I think chuckles has the right idea; You're going to have to keep the stuff thats easily replaceable at work in a box or something, and take the more valuable stuff home in a regular bag. I don't see any way to reasonably take whisks, knives, spatulas, spoons, cups, scales etc to and from work every day.


----------



## wellminded1

Thanks guys, she might like that bag from jb, wish me luck. hahah


----------



## 3200+++

good luck and you're welcome for the answers, sporry again if i misunderstood at first.


----------



## wellminded1

No need to apologize, you gave me some wonderful gift ideas.


----------



## Brad Gibson

why are pastry chefs knives so dull all the time?


----------



## wellminded1

Not my girls. hahaha


----------



## Brad Gibson

LOL!!


----------



## Jmadams13

Im a baker and I still have the sharpest knives in the kitchen, lol.
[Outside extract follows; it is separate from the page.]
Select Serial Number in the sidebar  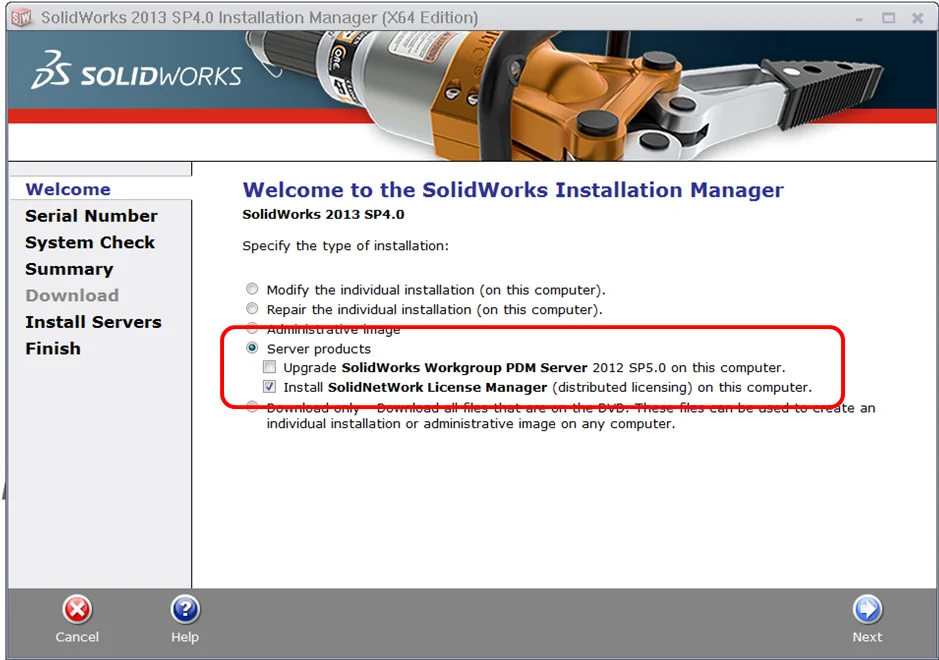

But I do have some line time during the week, lol. 

I would suggest a simple duffel like shoulder bag that a simple roll can fit into. I have a 10$ duffel from target that my knife bag goes into, and all my bread tools that I transport as well. It has a few pockets inside for delicate things like my thermo and timers and such, and I made dividers out of old plastic binders to separate everything else. Not bad for my bicycle commute. If I drove, all my non-knife tools would go into a large tackle box or the like. Ill try to remember to get pics when I get home from vacation.


----------



## ChuckTheButcher

I know a lot of pastry chefs that use husky tool bags. Like the one you get at homedepot. Kind of a cross between a tool box and duffle bag. Kobi makes a duffle designed for chefs that also fits a kobi kit in the side. Heard good things.


----------



## lanel

im going to give a +1 for the koobi kit, i dont do pastry but it holds tons of stuff and has a dedicated pocket for smaller items. I have had mine for about 6 years now and its the old style, its still rocking. www.koobikit.com


----------



## wellminded1

Thanks for the input fellas.


----------